Go through the entries and set each one down exactly.

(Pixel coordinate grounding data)
--------
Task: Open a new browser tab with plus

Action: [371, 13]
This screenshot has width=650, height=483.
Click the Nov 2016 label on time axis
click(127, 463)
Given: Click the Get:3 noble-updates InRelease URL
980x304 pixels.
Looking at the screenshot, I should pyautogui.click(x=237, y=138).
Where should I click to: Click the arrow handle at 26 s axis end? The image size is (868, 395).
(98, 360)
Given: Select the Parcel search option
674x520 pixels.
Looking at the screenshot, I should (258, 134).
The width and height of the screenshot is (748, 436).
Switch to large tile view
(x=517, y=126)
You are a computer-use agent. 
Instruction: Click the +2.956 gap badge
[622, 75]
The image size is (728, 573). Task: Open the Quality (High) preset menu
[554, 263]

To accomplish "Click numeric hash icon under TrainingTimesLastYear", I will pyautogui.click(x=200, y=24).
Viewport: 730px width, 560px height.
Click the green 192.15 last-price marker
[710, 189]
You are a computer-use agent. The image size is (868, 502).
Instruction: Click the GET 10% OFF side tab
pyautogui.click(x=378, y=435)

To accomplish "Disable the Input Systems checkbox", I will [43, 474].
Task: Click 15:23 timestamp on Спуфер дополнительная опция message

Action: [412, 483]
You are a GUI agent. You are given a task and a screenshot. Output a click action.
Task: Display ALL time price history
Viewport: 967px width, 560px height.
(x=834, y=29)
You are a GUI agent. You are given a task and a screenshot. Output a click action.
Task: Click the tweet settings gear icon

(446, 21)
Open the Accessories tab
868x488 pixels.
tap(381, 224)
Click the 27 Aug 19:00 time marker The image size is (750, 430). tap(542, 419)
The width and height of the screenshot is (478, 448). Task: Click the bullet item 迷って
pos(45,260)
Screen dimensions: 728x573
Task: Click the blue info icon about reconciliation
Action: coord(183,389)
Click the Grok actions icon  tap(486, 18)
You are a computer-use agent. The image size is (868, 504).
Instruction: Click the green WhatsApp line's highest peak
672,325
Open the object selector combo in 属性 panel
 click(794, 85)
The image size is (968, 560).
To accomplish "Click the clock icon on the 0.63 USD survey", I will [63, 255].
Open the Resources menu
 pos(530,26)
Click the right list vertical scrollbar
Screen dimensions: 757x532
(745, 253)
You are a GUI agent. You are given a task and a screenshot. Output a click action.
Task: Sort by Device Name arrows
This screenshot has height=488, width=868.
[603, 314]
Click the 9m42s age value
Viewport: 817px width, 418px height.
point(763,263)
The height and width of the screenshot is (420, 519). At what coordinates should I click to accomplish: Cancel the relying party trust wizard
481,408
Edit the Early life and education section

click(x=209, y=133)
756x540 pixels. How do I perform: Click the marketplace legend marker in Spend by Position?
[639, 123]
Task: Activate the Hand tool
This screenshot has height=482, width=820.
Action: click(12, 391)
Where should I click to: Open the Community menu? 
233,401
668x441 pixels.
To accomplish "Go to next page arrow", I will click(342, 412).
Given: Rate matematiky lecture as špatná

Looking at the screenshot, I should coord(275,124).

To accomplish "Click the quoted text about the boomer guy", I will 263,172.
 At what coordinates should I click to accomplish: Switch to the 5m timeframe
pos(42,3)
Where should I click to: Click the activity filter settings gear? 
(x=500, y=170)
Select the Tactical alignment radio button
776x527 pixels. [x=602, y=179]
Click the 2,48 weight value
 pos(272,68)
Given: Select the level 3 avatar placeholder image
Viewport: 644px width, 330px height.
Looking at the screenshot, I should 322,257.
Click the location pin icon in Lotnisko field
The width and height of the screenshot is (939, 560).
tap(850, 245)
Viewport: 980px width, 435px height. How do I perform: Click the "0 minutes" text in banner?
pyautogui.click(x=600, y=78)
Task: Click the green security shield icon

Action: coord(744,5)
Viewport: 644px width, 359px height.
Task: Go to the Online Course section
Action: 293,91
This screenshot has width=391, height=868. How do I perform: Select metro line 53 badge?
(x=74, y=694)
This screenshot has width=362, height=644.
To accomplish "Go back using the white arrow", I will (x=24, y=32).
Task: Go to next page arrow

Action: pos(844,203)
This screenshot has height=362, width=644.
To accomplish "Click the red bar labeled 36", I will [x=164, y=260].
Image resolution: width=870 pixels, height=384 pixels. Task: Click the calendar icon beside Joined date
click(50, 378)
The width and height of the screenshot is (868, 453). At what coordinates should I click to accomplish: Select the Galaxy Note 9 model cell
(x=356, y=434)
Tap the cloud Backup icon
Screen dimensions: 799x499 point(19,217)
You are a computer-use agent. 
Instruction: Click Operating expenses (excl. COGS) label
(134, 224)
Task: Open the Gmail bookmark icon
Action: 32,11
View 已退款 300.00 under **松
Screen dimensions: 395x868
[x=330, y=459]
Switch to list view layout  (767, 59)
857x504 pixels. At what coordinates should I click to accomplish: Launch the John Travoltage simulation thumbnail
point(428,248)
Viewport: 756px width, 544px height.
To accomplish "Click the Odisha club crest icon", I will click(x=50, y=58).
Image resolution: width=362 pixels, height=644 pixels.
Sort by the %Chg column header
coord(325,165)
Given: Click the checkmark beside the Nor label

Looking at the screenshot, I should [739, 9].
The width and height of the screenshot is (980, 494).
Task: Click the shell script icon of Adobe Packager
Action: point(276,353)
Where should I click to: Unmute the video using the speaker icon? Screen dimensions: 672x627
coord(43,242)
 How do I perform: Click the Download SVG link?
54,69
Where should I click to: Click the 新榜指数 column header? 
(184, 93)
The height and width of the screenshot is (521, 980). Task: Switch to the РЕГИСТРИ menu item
--------
● **Exercise result**:
Task: Open a new browser tab with plus

Action: [371, 13]
This screenshot has width=650, height=483.
Click the Nov 2016 label on time axis
click(127, 463)
Given: Click the Get:3 noble-updates InRelease URL
980x304 pixels.
Looking at the screenshot, I should pyautogui.click(x=237, y=138).
Where should I click to: Click the arrow handle at 26 s axis end? The image size is (868, 395).
(98, 360)
Given: Select the Parcel search option
674x520 pixels.
Looking at the screenshot, I should (258, 134).
The width and height of the screenshot is (748, 436).
Switch to large tile view
(x=517, y=126)
You are a computer-use agent. 
Instruction: Click the +2.956 gap badge
[622, 75]
The image size is (728, 573). Task: Open the Quality (High) preset menu
[554, 263]

To accomplish "Click numeric hash icon under TrainingTimesLastYear", I will pyautogui.click(x=200, y=24).
Viewport: 730px width, 560px height.
Click the green 192.15 last-price marker
[710, 189]
You are a computer-use agent. The image size is (868, 502).
Instruction: Click the GET 10% OFF side tab
pyautogui.click(x=378, y=435)

To accomplish "Disable the Input Systems checkbox", I will [43, 474].
Task: Click 15:23 timestamp on Спуфер дополнительная опция message

Action: [412, 483]
You are a GUI agent. You are given a task and a screenshot. Output a click action.
Task: Display ALL time price history
Viewport: 967px width, 560px height.
(x=834, y=29)
You are a GUI agent. You are given a task and a screenshot. Output a click action.
Task: Click the tweet settings gear icon

(446, 21)
Open the Accessories tab
868x488 pixels.
tap(381, 224)
Click the 27 Aug 19:00 time marker The image size is (750, 430). tap(542, 419)
The width and height of the screenshot is (478, 448). Task: Click the bullet item 迷って
pos(45,260)
Screen dimensions: 728x573
Task: Click the blue info icon about reconciliation
Action: coord(183,389)
Click the Grok actions icon  tap(486, 18)
You are a computer-use agent. The image size is (868, 504).
Instruction: Click the green WhatsApp line's highest peak
672,325
Open the object selector combo in 属性 panel
 click(794, 85)
The image size is (968, 560).
To accomplish "Click the clock icon on the 0.63 USD survey", I will [63, 255].
Open the Resources menu
 pos(530,26)
Click the right list vertical scrollbar
Screen dimensions: 757x532
(745, 253)
You are a GUI agent. You are given a task and a screenshot. Output a click action.
Task: Sort by Device Name arrows
This screenshot has height=488, width=868.
[603, 314]
Click the 9m42s age value
Viewport: 817px width, 418px height.
point(763,263)
The height and width of the screenshot is (420, 519). At what coordinates should I click to accomplish: Cancel the relying party trust wizard
481,408
Edit the Early life and education section

click(x=209, y=133)
756x540 pixels. How do I perform: Click the marketplace legend marker in Spend by Position?
[639, 123]
Task: Activate the Hand tool
This screenshot has height=482, width=820.
Action: click(12, 391)
Where should I click to: Open the Community menu? 
233,401
668x441 pixels.
To accomplish "Go to next page arrow", I will click(342, 412).
Given: Rate matematiky lecture as špatná

Looking at the screenshot, I should coord(275,124).

To accomplish "Click the quoted text about the boomer guy", I will 263,172.
 At what coordinates should I click to accomplish: Switch to the 5m timeframe
pos(42,3)
Where should I click to: Click the activity filter settings gear? 
(x=500, y=170)
Select the Tactical alignment radio button
776x527 pixels. [x=602, y=179]
Click the 2,48 weight value
 pos(272,68)
Given: Select the level 3 avatar placeholder image
Viewport: 644px width, 330px height.
Looking at the screenshot, I should 322,257.
Click the location pin icon in Lotnisko field
The width and height of the screenshot is (939, 560).
tap(850, 245)
Viewport: 980px width, 435px height. How do I perform: Click the "0 minutes" text in banner?
pyautogui.click(x=600, y=78)
Task: Click the green security shield icon

Action: coord(744,5)
Viewport: 644px width, 359px height.
Task: Go to the Online Course section
Action: 293,91
This screenshot has width=391, height=868. How do I perform: Select metro line 53 badge?
(x=74, y=694)
This screenshot has width=362, height=644.
To accomplish "Go back using the white arrow", I will (x=24, y=32).
Task: Go to next page arrow

Action: pos(844,203)
This screenshot has height=362, width=644.
To accomplish "Click the red bar labeled 36", I will [x=164, y=260].
Image resolution: width=870 pixels, height=384 pixels. Task: Click the calendar icon beside Joined date
click(50, 378)
The width and height of the screenshot is (868, 453). At what coordinates should I click to accomplish: Select the Galaxy Note 9 model cell
(x=356, y=434)
Tap the cloud Backup icon
Screen dimensions: 799x499 point(19,217)
You are a computer-use agent. 
Instruction: Click Operating expenses (excl. COGS) label
(134, 224)
Task: Open the Gmail bookmark icon
Action: 32,11
View 已退款 300.00 under **松
Screen dimensions: 395x868
[x=330, y=459]
Switch to list view layout  (767, 59)
857x504 pixels. At what coordinates should I click to accomplish: Launch the John Travoltage simulation thumbnail
point(428,248)
Viewport: 756px width, 544px height.
To accomplish "Click the Odisha club crest icon", I will click(x=50, y=58).
Image resolution: width=362 pixels, height=644 pixels.
Sort by the %Chg column header
coord(325,165)
Given: Click the checkmark beside the Nor label

Looking at the screenshot, I should [739, 9].
The width and height of the screenshot is (980, 494).
Task: Click the shell script icon of Adobe Packager
Action: point(276,353)
Where should I click to: Unmute the video using the speaker icon? Screen dimensions: 672x627
coord(43,242)
 How do I perform: Click the Download SVG link?
54,69
Where should I click to: Click the 新榜指数 column header? 
(184, 93)
The height and width of the screenshot is (521, 980). Task: Switch to the РЕГИСТРИ menu item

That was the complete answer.